Re: A Challenge To All Extropians

GBurch1 (
Sat, 2 May 1998 12:02:46 EDT

[I would like to have contributed to this thread earlier, but the last few
weeks have been a period of constant work-related travel for me. So, please
excuse any redundancies . . .]

First, some comment on ideas that I recall have been mentioned. I am very
skeptical of the specific figures that have been mentioned regarding wealth
distribution in the US, for the reasons that "Warrl kyree Tale'sedrin" sets
out in his (?) post today. Government ownership, private retirement funds and
insurance tend to distribute asset "ownership" in meaningful ways for large
segments of First World societies, although shallow analyses won't reveal this
fact. I strongly suspect that the proportion of the overall economy thus
owned in a distributed or joint fashion in these ways offsets to a great
degree the much-touted concentration of ownership relative to some imagined
past golden age. Nevertheless, I don't doubt that there are meaningful
definitions of "middle class" that will yield at least some concentration of
wealth relative to say 40 or 50 years ago.

With that said, I agree with Paul Hughes that we are facing an unprecedented
obsolescence for many, many workers. I can think of only one similar period
in history -- the coming of the Industrial Revolution in Europe in the 18th
through the 20th centuries -- and that example offers only poor guidance for
what we can look forward to.

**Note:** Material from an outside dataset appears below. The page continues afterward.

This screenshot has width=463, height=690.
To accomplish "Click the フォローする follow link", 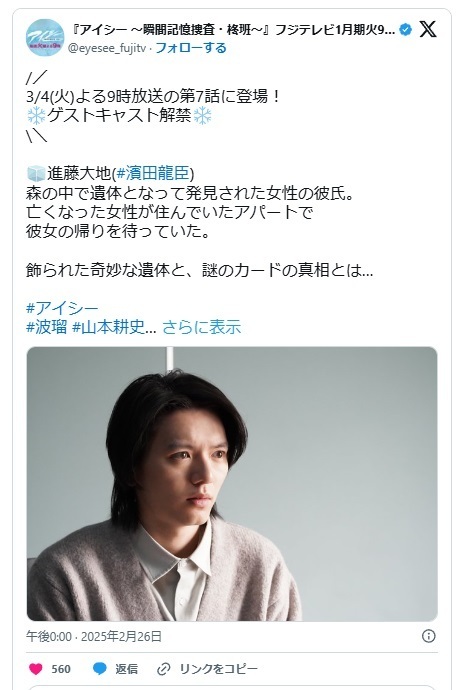I will 191,48.
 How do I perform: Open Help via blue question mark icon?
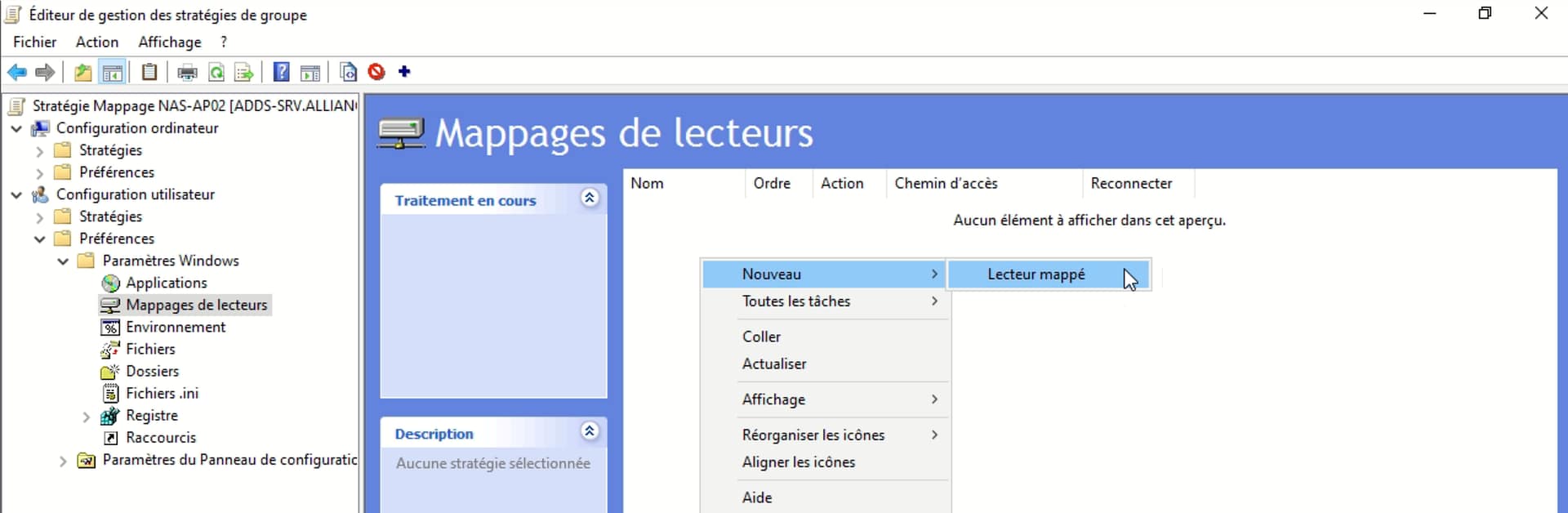pyautogui.click(x=281, y=73)
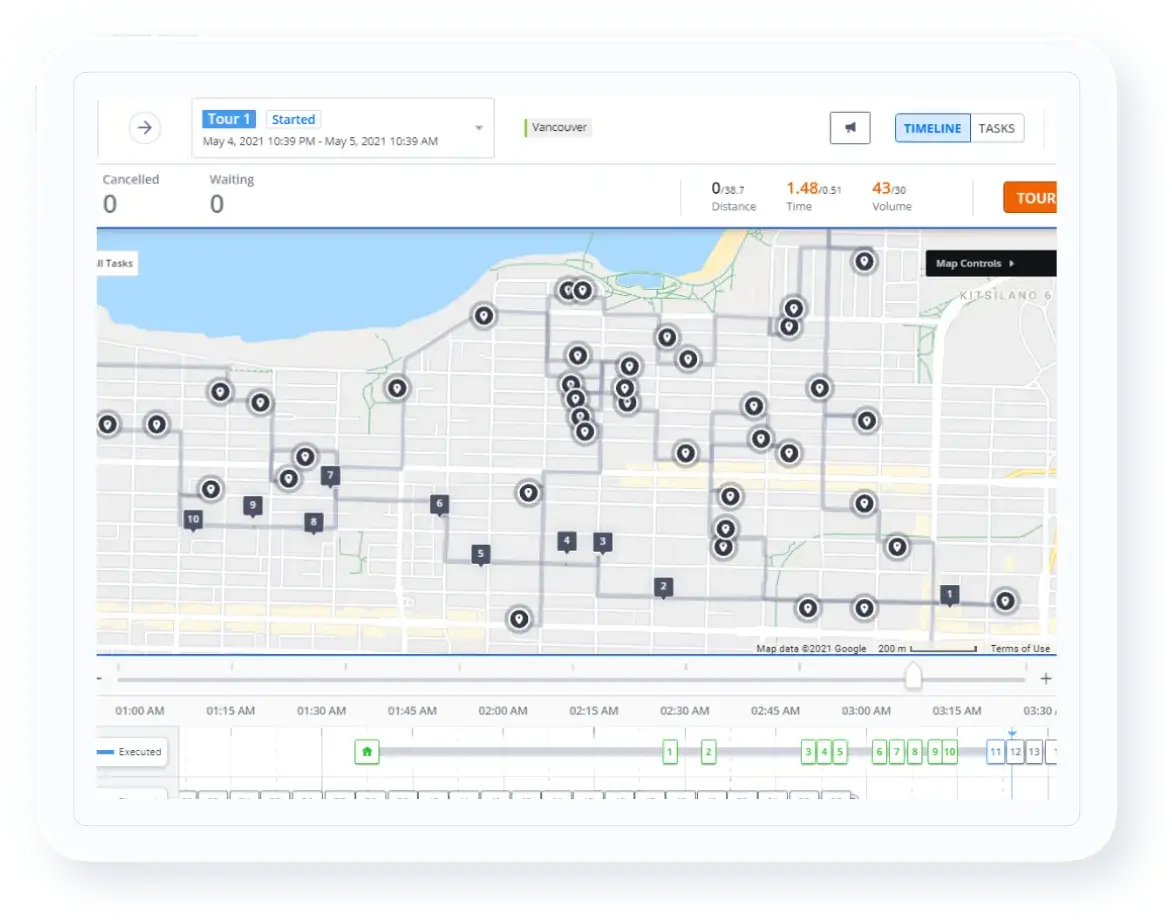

For most "displaced workers" during the
transition to the current paradigm of industrial technology and economy, the
shift to a new mode of living and working took place over a period of years, a
glacial pace compared to the dislocations that probably lie ahead for us now.
The one previous complete paradigm change -- from hunter-gatherer life to that
of settled agriculture, took place over a time scale of many generations, so
it would provide even less guidance, even if we knew the details of how it
really happened in human terms.

One trend that marked the transition to industrial economy will operate during
the one to a more completely automated economy: More and more people will work
in jobs of "personal service". Just as many of the service jobs we hold today
could not have been imagined even 50 or 60 years ago -- and certainly not 100
years ago -- likewise, many people will end up doing things that are valued
economically that we cannot envision now. Take a stroll through any "upscale"
retail establishment and you will see many people ostensibly working at the
job of selling who are not strictly "necessary" in mechanical terms. I could
buy most consumer item at Neiman Marcus without the "assistance" of the many
"retail clerks" there, but the atmosphere of personal service they lend to the
establishment must be economical, because the owners of the store see fit to
pay their wage. Likewise, the counter at McDonalds might be more efficient if
I entered my order directly into a keypad and had my food handed to me by a
robot, but I don't doubt that the live human face across the counter is seen
as a value by the operator of the store.

Thus, simply because it will be a luxury of sorts, having humans do jobs that
robots COULD do will likely become a significant factor in employing many
people who otherwise might become "disemployed". Such jobs won't be the most
desirable ones and, with a few exceptions I can imagine, probably won't pay
very well. (The exceptions are interesting, though -- I recall how amazed I
was to learn how much money waiters make in the most prestigious restaurants;
more than $100,000 per year. Such jobs are admittedly rare.)

Another factor I have seen mentioned here is the trend toward making
commodities that were once dear essentially free "give-aways"; examples of
matches and water were discussed. I can see food eventually falling into this
category, as well as even --possibly -- shelter. Perhaps resorts would offer
princely accommodations to their workers to encourage "qualified" people to
work in their service jobs. Such qualifications might consist of personality
and physical characteristics, rather than intelligence or "productive"
capacity per se. Thus good looks or a pleasant personality might be much more
worthwhile assets than they are today. Perhaps only the ugly, rude AND stupid
will need some kind of dole in a truly post-industrial world.

Examples such as this one tend to make me less than catastrophically worried
about total "disemployment" for the great mass of humanity. Any techno-
economic system that would make even "trivial" service jobs completely
irrelevant seems likely to be so productive that the whole problem becomes

In the transitional period, it seems likely that the majority of humanity will
continue to do what they do now -- subsistence agriculture. The largest part
of humanity really isn't even in the 20th century yet, technologically. At
the point that the first few humans/AIs experience real "technotranscendance",
the largest part of humanity will be "irrelevant" to that process. But this
says nothing of what those first post-humans will do FOR those left behind. I
find much of the discussion about fears of what posthumans may do TO the
"left-behinds" implausible; it seems much more likely that the super-
productive powers of posthumans will be employed in what amounts to
philanthropic "uplift": The "extrosattva" of discussions we had here a few
months ago.

Greg Burch <>----<>
Attorney ::: Director, Extropy Institute ::: Wilderness Guide -or-
"Good ideas are not adopted automatically. They must
be driven into practice with courageous impatience."